A Director at one place was really pleased when I gave him a "Export to Excel" button with suitable data filters. After a while he got bored and said that he needed more detail - He was ecstatic when I set up a SQL Server OLAP database that pulled the real data out of the production system. The company accountant said that he almost stopped bothering her, as he now spent most of his time playing with the data - I'm not sure that he actually made too many changes based on what he saw...
Where they go wrong is in giving the teacher the test at the start of the year, when they should give the teacher the textbook the test will cover.
I have no idea why people think everything but students should be tested. Not testing students is how we get high school graduates that can't even spell their own names. But adnittedly, this is a simplistic answer to a very complex problem, for which the Japanese have the answer.

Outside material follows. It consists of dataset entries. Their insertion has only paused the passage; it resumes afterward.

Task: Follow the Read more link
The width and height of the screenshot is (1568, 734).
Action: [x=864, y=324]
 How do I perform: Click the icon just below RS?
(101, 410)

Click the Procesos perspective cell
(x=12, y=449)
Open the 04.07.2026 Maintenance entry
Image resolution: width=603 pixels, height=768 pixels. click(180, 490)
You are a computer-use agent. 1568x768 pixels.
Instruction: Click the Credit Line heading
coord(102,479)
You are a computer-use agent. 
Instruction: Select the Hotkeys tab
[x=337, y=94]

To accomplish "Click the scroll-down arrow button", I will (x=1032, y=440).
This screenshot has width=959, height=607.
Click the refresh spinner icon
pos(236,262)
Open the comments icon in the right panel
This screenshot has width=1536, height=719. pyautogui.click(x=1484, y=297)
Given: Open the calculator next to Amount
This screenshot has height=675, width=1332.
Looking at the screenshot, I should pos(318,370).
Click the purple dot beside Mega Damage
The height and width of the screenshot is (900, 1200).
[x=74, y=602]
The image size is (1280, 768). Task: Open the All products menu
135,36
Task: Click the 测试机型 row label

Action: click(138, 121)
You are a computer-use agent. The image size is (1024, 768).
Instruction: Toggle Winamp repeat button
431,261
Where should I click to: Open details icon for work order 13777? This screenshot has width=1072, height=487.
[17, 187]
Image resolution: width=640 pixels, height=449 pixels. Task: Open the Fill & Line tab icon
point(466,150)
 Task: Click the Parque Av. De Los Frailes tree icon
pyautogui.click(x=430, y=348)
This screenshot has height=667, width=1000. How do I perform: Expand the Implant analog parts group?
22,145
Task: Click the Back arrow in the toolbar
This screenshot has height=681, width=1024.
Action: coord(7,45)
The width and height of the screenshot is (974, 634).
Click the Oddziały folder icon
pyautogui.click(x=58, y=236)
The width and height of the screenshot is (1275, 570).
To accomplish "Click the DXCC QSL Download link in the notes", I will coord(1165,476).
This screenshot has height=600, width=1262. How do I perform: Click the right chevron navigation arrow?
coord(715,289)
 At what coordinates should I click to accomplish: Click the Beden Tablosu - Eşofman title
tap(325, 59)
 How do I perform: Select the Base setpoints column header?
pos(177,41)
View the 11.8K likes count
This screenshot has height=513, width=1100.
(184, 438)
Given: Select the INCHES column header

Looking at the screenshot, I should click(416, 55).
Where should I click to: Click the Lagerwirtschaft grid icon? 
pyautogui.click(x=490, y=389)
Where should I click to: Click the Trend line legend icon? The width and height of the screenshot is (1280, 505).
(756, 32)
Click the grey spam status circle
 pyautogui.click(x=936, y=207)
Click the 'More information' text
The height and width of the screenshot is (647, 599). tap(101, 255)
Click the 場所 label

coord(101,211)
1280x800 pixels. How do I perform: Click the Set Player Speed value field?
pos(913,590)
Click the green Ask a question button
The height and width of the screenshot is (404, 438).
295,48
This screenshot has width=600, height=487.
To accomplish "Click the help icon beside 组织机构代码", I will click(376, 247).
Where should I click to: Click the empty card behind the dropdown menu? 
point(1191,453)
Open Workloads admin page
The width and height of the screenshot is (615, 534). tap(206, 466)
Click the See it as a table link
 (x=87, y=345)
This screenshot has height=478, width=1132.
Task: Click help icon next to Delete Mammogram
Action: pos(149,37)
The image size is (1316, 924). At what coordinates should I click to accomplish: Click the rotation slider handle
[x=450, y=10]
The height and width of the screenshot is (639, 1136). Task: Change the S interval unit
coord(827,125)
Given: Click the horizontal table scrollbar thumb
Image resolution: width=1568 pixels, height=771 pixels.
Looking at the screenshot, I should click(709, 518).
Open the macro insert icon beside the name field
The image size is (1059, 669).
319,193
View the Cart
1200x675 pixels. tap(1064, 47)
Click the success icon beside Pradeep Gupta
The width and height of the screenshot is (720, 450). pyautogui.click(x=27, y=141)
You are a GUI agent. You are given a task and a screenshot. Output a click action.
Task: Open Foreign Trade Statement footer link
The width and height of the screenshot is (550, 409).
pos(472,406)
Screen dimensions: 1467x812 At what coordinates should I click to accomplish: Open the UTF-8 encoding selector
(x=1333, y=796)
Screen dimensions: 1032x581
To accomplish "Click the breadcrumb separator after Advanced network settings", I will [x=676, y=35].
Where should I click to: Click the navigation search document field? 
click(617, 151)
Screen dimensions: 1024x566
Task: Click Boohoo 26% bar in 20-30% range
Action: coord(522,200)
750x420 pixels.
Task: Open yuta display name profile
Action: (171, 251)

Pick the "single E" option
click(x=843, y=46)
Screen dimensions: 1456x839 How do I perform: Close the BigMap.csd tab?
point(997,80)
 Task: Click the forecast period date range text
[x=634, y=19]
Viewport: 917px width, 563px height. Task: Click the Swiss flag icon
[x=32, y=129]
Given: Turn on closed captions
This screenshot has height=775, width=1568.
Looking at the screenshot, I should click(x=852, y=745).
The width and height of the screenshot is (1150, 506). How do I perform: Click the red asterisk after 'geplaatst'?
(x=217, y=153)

> for which the Japanese have the answer
I don't get that - why, what difference are you referring to? The list of differences is so long, for example the students do a daily cleanup of the class room (something some countries, including my own, should copy - might teach more respect of common property).
"Where they go wrong is in giving the teacher the test at the start of the year, when they should give the teacher the textbook the test will cover."
Not sure what you're answering to here. The Aaaaargh! thread is mostly about support tickets. There's another small part of the thread about school inspections and metrics. But that mostly is still about exam testing metrics distorting teaching. And where do they give the teachers access to the test paper before the start of the year- or indeed use just the (one) text book? Teachers have a curriculum to teach, usually. And in any exam system I'm aware of the actual exam paper is held under conditions of secrecy until the exam starts. Maybe in the USA they do things differently, in some states, or something.
Whether those tests are worth anything, or whether they actually test what they need to test is another issue entirely. Which does bring us back to the subject of metrics. i.e that schools teach kids how to pass the exams, rather than giving a good feel for the subject.
Back in the 60s I was lucky enough to be taught the "Nuffield physics" A level rather than the regular syllabus.
This was based on the wonderful books by Richard Feynman and the whole point was to make you "think like a scientist". I can still remember one of the exam questions - "Design an experiment to measure the drag on a ship's hull". We'd never covered anything about that in the syllabus, the idea was that we'd been provided with the skills to tackle the problem.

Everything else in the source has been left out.